Sport-Informations-Dienst (SID)

Lissabon (SID) Das Zelluloid hat ausgedient, die Tischtennis-EM in Portugal war die erste große Meisterschaft, bei der Plastikbälle zum Einsatz kommen. Kein Grund zur Aufregung, meinte Timo Boll.

Das Geräusch ist unverkennbar. Es macht „kling, klang“ oder auch „ping, pong“, wenn man so will. Keine Frage, es handelt sich um Tischtennis, das in der riesigen MEO Arena von Lissabon gespielt wurde. Dabei hatte das Spielgerät der Profis bei der Europameisterschaft nur noch entfernt mit dem vergangener Tage zu tun.

Der gute, alte Zelluloidball hat ausgedient. Nach mehr als 88 Jahren und ungezählten Schmetterschlägen. In der portugiesischen Hauptstadt fand erstmals eine große Meisterschaft statt, bei der der neue Plastikball zum Einsatz kam. Der, das bestätigen die Experten, ist in der Produktion ungefährlicher, immerhin galt das leicht entflammbare Zelluloid stets als Gefahrengut.
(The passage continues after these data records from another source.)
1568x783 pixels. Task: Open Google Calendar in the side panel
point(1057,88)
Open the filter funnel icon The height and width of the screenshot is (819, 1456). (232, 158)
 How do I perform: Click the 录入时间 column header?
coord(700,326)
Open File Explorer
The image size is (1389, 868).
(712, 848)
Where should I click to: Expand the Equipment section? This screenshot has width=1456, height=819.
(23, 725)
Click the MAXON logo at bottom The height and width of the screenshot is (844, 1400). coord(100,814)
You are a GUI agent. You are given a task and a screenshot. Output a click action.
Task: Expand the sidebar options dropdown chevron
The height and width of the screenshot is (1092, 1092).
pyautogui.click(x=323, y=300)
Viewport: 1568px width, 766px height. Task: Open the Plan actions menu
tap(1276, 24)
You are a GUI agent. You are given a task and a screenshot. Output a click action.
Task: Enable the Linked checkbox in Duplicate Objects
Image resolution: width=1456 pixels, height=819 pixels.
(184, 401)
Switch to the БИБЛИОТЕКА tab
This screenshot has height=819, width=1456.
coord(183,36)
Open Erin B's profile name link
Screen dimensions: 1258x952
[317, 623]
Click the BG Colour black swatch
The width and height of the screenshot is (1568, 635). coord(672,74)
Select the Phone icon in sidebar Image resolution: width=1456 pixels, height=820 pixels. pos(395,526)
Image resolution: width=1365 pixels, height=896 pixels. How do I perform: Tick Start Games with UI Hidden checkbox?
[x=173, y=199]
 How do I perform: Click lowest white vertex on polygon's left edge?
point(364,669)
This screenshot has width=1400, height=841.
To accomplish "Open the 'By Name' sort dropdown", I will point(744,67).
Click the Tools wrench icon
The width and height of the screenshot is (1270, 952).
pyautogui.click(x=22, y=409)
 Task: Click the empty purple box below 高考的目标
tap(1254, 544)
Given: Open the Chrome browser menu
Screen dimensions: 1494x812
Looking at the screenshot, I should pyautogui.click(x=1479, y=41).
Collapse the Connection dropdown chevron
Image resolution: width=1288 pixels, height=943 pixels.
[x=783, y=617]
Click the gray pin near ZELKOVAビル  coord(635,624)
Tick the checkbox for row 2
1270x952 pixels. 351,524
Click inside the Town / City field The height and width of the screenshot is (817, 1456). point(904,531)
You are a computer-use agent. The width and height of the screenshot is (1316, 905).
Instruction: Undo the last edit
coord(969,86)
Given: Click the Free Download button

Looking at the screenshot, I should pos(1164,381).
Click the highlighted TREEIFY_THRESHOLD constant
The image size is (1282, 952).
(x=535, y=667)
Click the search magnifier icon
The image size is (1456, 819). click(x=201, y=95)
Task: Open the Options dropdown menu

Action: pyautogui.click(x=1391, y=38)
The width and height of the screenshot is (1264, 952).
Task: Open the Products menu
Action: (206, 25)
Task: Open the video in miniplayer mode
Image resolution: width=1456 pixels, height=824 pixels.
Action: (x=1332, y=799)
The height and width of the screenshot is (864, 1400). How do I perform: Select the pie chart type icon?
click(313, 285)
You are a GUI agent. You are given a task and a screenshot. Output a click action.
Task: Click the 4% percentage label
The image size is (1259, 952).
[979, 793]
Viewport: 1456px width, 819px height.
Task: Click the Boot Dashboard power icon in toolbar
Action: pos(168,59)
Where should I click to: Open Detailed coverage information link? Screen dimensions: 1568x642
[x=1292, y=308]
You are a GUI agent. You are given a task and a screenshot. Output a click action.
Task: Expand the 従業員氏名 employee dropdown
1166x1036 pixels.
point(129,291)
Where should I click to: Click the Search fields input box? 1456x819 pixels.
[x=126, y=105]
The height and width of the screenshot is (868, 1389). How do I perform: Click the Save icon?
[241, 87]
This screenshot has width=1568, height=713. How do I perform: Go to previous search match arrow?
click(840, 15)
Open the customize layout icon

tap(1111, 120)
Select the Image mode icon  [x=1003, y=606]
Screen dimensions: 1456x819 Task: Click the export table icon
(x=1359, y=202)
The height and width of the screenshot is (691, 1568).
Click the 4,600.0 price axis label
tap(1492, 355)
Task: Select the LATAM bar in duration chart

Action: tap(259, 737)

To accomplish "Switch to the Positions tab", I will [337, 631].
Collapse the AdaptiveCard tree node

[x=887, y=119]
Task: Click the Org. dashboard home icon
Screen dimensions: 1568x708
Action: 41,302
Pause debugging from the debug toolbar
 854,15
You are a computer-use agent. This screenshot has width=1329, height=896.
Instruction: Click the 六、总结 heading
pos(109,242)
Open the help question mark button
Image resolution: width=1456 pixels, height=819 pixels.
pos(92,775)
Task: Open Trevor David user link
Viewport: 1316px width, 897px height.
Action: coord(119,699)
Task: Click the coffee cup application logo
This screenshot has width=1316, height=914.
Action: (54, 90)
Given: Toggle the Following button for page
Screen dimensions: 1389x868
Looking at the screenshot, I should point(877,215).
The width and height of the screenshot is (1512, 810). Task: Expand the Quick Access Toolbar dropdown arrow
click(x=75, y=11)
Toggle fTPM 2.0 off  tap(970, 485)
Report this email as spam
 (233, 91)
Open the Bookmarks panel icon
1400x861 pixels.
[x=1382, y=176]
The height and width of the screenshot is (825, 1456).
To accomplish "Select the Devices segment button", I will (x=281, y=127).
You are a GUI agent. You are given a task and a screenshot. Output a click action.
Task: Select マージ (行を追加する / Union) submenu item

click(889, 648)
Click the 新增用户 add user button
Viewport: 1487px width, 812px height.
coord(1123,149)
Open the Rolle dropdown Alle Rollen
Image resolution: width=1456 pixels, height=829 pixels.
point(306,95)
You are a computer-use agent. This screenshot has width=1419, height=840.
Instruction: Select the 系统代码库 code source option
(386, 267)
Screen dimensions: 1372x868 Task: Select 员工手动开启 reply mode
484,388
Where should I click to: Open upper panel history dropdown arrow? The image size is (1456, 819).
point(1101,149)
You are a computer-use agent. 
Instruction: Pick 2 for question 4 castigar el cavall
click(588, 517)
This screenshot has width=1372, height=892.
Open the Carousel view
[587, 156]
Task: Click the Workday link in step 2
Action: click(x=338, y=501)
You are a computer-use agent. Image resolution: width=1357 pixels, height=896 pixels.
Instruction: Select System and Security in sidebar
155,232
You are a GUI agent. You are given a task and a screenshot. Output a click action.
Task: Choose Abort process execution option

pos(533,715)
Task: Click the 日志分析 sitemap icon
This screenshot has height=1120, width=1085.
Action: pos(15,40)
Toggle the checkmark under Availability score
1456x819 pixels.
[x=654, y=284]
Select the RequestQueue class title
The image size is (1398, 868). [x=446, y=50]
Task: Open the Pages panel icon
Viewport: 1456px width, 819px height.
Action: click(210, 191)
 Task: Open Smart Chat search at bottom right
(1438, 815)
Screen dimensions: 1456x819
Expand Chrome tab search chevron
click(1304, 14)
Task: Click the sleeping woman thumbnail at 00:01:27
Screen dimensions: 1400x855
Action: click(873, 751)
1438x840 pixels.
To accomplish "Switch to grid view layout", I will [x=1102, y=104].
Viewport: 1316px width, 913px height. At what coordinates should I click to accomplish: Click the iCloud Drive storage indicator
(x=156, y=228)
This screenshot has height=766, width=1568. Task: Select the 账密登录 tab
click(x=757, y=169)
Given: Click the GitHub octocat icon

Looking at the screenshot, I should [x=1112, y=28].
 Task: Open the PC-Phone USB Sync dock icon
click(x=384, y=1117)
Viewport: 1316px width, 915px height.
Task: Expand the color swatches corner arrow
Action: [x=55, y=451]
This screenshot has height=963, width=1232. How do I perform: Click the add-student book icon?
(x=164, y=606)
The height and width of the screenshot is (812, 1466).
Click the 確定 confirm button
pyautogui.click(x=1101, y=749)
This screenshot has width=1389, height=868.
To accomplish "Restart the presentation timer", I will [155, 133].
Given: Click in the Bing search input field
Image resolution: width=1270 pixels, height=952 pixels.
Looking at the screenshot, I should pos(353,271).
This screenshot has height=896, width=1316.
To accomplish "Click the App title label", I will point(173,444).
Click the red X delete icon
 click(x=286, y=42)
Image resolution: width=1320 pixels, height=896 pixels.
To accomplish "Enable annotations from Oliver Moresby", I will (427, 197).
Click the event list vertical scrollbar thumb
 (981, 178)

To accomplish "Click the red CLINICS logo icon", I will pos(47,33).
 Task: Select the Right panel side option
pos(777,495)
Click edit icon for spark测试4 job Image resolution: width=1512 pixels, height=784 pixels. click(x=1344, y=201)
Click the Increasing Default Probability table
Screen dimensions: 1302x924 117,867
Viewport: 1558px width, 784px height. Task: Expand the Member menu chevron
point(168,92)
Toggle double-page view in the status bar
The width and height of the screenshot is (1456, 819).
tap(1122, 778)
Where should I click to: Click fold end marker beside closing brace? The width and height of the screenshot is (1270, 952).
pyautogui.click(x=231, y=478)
Zudem erhöhe der Plastikball, und das bestätigen die Experten an den Tischen, die Attraktivität ihres ungemein schnellen Sports. Weniger Rotation gleich längere Ballwechsel, dieses Gesetz gilt seit dem 1. Juli bei internationalen Turnieren, in der Bundesliga und beim ersten Großereignis, der Team-EM in Lissabon.

Die Zweifel vor der Umstellung waren groß, zu sehr hat sich das Zelluloid, ein im 19. Jahrhundert erfundenes Thermoplast aus Cellulosenitrat und Campher, ins kollektive Gedächtnis der Sportart eingebrannt. Tischtennisspieler sind penible Perfektionisten, jede Regelanpassung bedarf einer ausgiebigen Testphase. Die hatte es vor der EM nicht gegeben, zumindest nicht mit vergleichbaren Bällen. Verkommt der kontinentale Höhepunkt der Saison damit zu einer Materialschlacht um ein unbekanntes Flugobjekt?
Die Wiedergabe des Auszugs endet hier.